Written instruction => Reproduce the material below in full, substituting "Where do I click to" for each occurrence of "Where should I click to" and leaving everything else untouched.

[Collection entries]
^^^^

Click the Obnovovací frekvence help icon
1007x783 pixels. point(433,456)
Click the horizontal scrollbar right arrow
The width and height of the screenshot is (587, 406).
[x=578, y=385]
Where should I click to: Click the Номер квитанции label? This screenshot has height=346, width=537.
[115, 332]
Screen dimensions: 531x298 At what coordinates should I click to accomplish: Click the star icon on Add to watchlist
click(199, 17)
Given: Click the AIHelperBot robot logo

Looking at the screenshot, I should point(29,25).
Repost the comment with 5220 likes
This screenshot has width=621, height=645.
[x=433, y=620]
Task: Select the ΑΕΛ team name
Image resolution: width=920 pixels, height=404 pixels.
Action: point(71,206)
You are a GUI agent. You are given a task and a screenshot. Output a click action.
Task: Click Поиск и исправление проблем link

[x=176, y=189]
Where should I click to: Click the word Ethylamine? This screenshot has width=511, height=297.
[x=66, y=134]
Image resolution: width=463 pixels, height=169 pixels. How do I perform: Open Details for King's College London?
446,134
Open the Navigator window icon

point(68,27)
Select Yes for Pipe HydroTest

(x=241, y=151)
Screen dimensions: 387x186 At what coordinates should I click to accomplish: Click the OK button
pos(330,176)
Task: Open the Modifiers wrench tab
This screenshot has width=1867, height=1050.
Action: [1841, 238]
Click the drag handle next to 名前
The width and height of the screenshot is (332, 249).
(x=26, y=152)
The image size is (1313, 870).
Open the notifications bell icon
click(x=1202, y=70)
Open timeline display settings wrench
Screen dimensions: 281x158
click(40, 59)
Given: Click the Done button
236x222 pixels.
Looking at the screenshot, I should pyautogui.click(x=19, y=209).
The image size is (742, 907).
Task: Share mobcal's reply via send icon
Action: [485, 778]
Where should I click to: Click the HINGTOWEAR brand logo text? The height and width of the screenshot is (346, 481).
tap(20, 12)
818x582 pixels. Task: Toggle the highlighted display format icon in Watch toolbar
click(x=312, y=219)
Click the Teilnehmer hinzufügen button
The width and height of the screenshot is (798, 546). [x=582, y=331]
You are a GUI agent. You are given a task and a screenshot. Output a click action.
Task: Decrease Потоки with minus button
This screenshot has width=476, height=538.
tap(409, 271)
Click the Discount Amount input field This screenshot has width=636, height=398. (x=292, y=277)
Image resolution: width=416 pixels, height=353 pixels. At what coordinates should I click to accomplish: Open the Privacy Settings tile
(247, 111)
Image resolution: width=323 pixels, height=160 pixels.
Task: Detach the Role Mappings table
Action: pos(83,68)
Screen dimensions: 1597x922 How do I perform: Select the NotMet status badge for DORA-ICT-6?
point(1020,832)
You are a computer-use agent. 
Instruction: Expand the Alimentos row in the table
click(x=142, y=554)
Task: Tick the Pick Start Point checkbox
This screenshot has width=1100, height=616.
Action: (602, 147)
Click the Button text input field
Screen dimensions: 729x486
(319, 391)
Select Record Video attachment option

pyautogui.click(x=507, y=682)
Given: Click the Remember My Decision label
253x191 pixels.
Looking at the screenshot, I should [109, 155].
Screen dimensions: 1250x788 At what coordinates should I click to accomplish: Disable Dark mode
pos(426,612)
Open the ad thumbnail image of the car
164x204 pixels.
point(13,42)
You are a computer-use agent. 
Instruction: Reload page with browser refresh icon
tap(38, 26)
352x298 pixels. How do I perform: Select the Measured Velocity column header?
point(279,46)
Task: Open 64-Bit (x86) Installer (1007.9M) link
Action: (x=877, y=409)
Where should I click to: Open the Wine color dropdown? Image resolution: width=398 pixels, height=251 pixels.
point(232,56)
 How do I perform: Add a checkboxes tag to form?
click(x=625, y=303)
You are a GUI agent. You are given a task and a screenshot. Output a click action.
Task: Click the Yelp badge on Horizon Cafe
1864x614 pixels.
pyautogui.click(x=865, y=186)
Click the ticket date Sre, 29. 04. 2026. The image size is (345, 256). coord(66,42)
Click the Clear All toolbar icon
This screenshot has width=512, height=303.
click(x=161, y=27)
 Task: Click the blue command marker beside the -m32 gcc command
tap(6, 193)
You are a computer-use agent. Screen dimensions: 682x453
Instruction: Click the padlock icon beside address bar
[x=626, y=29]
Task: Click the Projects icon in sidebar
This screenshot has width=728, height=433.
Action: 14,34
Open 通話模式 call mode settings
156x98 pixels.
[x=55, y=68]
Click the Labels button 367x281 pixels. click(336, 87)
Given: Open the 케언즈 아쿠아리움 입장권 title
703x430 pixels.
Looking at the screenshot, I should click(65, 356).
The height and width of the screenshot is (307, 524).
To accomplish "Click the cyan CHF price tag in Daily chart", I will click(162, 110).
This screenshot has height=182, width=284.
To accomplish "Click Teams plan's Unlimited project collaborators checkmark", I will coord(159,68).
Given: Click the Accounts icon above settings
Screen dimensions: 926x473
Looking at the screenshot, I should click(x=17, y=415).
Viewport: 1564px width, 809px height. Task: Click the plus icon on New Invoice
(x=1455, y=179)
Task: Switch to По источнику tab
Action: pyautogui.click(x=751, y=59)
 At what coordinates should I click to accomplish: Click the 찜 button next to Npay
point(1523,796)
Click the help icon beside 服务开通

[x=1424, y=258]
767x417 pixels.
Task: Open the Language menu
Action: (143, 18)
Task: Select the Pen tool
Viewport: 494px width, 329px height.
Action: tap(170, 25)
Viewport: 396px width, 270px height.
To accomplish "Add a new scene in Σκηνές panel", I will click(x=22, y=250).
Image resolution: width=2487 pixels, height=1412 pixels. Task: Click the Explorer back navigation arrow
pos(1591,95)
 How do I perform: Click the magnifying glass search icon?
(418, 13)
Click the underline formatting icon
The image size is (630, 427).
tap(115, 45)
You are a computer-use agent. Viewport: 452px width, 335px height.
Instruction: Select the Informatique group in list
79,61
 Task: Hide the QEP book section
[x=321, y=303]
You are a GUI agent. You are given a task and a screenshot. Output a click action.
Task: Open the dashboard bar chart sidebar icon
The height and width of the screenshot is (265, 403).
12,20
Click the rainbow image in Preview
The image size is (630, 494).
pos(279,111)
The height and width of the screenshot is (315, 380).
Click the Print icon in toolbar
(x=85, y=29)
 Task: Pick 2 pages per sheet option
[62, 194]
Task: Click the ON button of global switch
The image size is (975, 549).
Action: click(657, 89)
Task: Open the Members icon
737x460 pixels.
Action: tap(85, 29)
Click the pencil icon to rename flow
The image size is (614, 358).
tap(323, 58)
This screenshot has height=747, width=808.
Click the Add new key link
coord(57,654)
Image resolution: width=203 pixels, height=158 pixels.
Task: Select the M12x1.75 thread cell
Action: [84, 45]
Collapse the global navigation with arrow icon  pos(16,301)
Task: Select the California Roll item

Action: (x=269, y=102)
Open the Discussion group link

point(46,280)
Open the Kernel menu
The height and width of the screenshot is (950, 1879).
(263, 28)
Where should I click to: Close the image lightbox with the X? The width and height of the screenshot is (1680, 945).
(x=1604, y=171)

^^^^

Answer to the exercise =>
Click the Obnovovací frekvence help icon
1007x783 pixels. point(433,456)
Click the horizontal scrollbar right arrow
The width and height of the screenshot is (587, 406).
[x=578, y=385]
Where do I click to: Click the Номер квитанции label? This screenshot has height=346, width=537.
[115, 332]
Screen dimensions: 531x298 At what coordinates should I click to accomplish: Click the star icon on Add to watchlist
click(199, 17)
Given: Click the AIHelperBot robot logo

Looking at the screenshot, I should point(29,25).
Repost the comment with 5220 likes
This screenshot has width=621, height=645.
[x=433, y=620]
Task: Select the ΑΕΛ team name
Image resolution: width=920 pixels, height=404 pixels.
Action: point(71,206)
You are a GUI agent. You are given a task and a screenshot. Output a click action.
Task: Click Поиск и исправление проблем link

[x=176, y=189]
Where do I click to: Click the word Ethylamine? This screenshot has width=511, height=297.
[x=66, y=134]
Image resolution: width=463 pixels, height=169 pixels. How do I perform: Open Details for King's College London?
446,134
Open the Navigator window icon

point(68,27)
Select Yes for Pipe HydroTest

(x=241, y=151)
Screen dimensions: 387x186 At what coordinates should I click to accomplish: Click the OK button
pos(330,176)
Task: Open the Modifiers wrench tab
This screenshot has width=1867, height=1050.
Action: [1841, 238]
Click the drag handle next to 名前
The width and height of the screenshot is (332, 249).
(x=26, y=152)
The image size is (1313, 870).
Open the notifications bell icon
click(x=1202, y=70)
Open timeline display settings wrench
Screen dimensions: 281x158
click(40, 59)
Given: Click the Done button
236x222 pixels.
Looking at the screenshot, I should pyautogui.click(x=19, y=209).
The image size is (742, 907).
Task: Share mobcal's reply via send icon
Action: [485, 778]
Where do I click to: Click the HINGTOWEAR brand logo text? The height and width of the screenshot is (346, 481).
tap(20, 12)
818x582 pixels. Task: Toggle the highlighted display format icon in Watch toolbar
click(x=312, y=219)
Click the Teilnehmer hinzufügen button
The width and height of the screenshot is (798, 546). [x=582, y=331]
You are a GUI agent. You are given a task and a screenshot. Output a click action.
Task: Decrease Потоки with minus button
This screenshot has width=476, height=538.
tap(409, 271)
Click the Discount Amount input field This screenshot has width=636, height=398. (x=292, y=277)
Image resolution: width=416 pixels, height=353 pixels. At what coordinates should I click to accomplish: Open the Privacy Settings tile
(247, 111)
Image resolution: width=323 pixels, height=160 pixels.
Task: Detach the Role Mappings table
Action: pos(83,68)
Screen dimensions: 1597x922 How do I perform: Select the NotMet status badge for DORA-ICT-6?
point(1020,832)
You are a computer-use agent. 
Instruction: Expand the Alimentos row in the table
click(x=142, y=554)
Task: Tick the Pick Start Point checkbox
This screenshot has width=1100, height=616.
Action: (602, 147)
Click the Button text input field
Screen dimensions: 729x486
(319, 391)
Select Record Video attachment option

pyautogui.click(x=507, y=682)
Given: Click the Remember My Decision label
253x191 pixels.
Looking at the screenshot, I should [109, 155].
Screen dimensions: 1250x788 At what coordinates should I click to accomplish: Disable Dark mode
pos(426,612)
Open the ad thumbnail image of the car
164x204 pixels.
point(13,42)
You are a computer-use agent. 
Instruction: Reload page with browser refresh icon
tap(38, 26)
352x298 pixels. How do I perform: Select the Measured Velocity column header?
point(279,46)
Task: Open 64-Bit (x86) Installer (1007.9M) link
Action: (x=877, y=409)
Where do I click to: Open the Wine color dropdown? Image resolution: width=398 pixels, height=251 pixels.
point(232,56)
 How do I perform: Add a checkboxes tag to form?
click(x=625, y=303)
You are a GUI agent. You are given a task and a screenshot. Output a click action.
Task: Click the Yelp badge on Horizon Cafe
1864x614 pixels.
pyautogui.click(x=865, y=186)
Click the ticket date Sre, 29. 04. 2026. The image size is (345, 256). coord(66,42)
Click the Clear All toolbar icon
This screenshot has width=512, height=303.
click(x=161, y=27)
 Task: Click the blue command marker beside the -m32 gcc command
tap(6, 193)
You are a computer-use agent. Screen dimensions: 682x453
Instruction: Click the padlock icon beside address bar
[x=626, y=29]
Task: Click the Projects icon in sidebar
This screenshot has width=728, height=433.
Action: 14,34
Open 通話模式 call mode settings
156x98 pixels.
[x=55, y=68]
Click the Labels button 367x281 pixels. click(336, 87)
Given: Open the 케언즈 아쿠아리움 입장권 title
703x430 pixels.
Looking at the screenshot, I should click(65, 356).
The height and width of the screenshot is (307, 524).
To accomplish "Click the cyan CHF price tag in Daily chart", I will click(162, 110).
This screenshot has height=182, width=284.
To accomplish "Click Teams plan's Unlimited project collaborators checkmark", I will coord(159,68).
Given: Click the Accounts icon above settings
Screen dimensions: 926x473
Looking at the screenshot, I should click(x=17, y=415).
Viewport: 1564px width, 809px height. Task: Click the plus icon on New Invoice
(x=1455, y=179)
Task: Switch to По источнику tab
Action: pyautogui.click(x=751, y=59)
 At what coordinates should I click to accomplish: Click the 찜 button next to Npay
point(1523,796)
Click the help icon beside 服务开通

[x=1424, y=258]
767x417 pixels.
Task: Open the Language menu
Action: (143, 18)
Task: Select the Pen tool
Viewport: 494px width, 329px height.
Action: tap(170, 25)
Viewport: 396px width, 270px height.
To accomplish "Add a new scene in Σκηνές panel", I will click(x=22, y=250).
Image resolution: width=2487 pixels, height=1412 pixels. Task: Click the Explorer back navigation arrow
pos(1591,95)
 How do I perform: Click the magnifying glass search icon?
(418, 13)
Click the underline formatting icon
The image size is (630, 427).
tap(115, 45)
You are a computer-use agent. Viewport: 452px width, 335px height.
Instruction: Select the Informatique group in list
79,61
 Task: Hide the QEP book section
[x=321, y=303]
You are a GUI agent. You are given a task and a screenshot. Output a click action.
Task: Open the dashboard bar chart sidebar icon
The height and width of the screenshot is (265, 403).
12,20
Click the rainbow image in Preview
The image size is (630, 494).
pos(279,111)
The height and width of the screenshot is (315, 380).
Click the Print icon in toolbar
(x=85, y=29)
 Task: Pick 2 pages per sheet option
[62, 194]
Task: Click the ON button of global switch
The image size is (975, 549).
Action: click(657, 89)
Task: Open the Members icon
737x460 pixels.
Action: tap(85, 29)
Click the pencil icon to rename flow
The image size is (614, 358).
tap(323, 58)
This screenshot has height=747, width=808.
Click the Add new key link
coord(57,654)
Image resolution: width=203 pixels, height=158 pixels.
Task: Select the M12x1.75 thread cell
Action: [84, 45]
Collapse the global navigation with arrow icon  pos(16,301)
Task: Select the California Roll item

Action: (x=269, y=102)
Open the Discussion group link

point(46,280)
Open the Kernel menu
The height and width of the screenshot is (950, 1879).
(263, 28)
Where do I click to: Close the image lightbox with the X? The width and height of the screenshot is (1680, 945).
(x=1604, y=171)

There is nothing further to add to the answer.